International career^{‡}
- 2006–2007: Ukraine-16 / 15 / (0)
- 2007–2008: Ukraine-17 / 5 / (0)
- 2008–2009: Ukraine-18 / 9 / (0)
- 2009–2010: Ukraine-19 / 15 / (0)
- 2010: Ukraine-20 / 2 / (0)
- 2010: Ukraine-21 / 1 / (0)

= Oleh Polischuk =

Ukrainian footballer (born 1991)

Oleh Polischuk (Олег Леонідович Поліщук; born 17 April 1991 in Igarka, Krasnoyarsk Krai, Russian SFSR, Soviet Union) is a professional Ukrainian football defender who plays for FC Desna Chernihiv in the Ukrainian Second League.

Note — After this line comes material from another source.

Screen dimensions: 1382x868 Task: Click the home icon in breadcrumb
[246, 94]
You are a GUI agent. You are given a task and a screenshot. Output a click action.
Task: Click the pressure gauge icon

Polischuk began his playing career with FC Dynamo Kyiv's third team. He joined Sevastopol, where he played for the second team until he was promoted to the first team in 2010. He made his first team debut entering as a second-half substitute against FC Arsenal Bila Tserkva on 8 April 2010.

In March 2010, Polischuk was called up to the Ukraine national under-19 football team for a series of friendly matches against France in preparation for the 2010 UEFA European Under-19 Championship.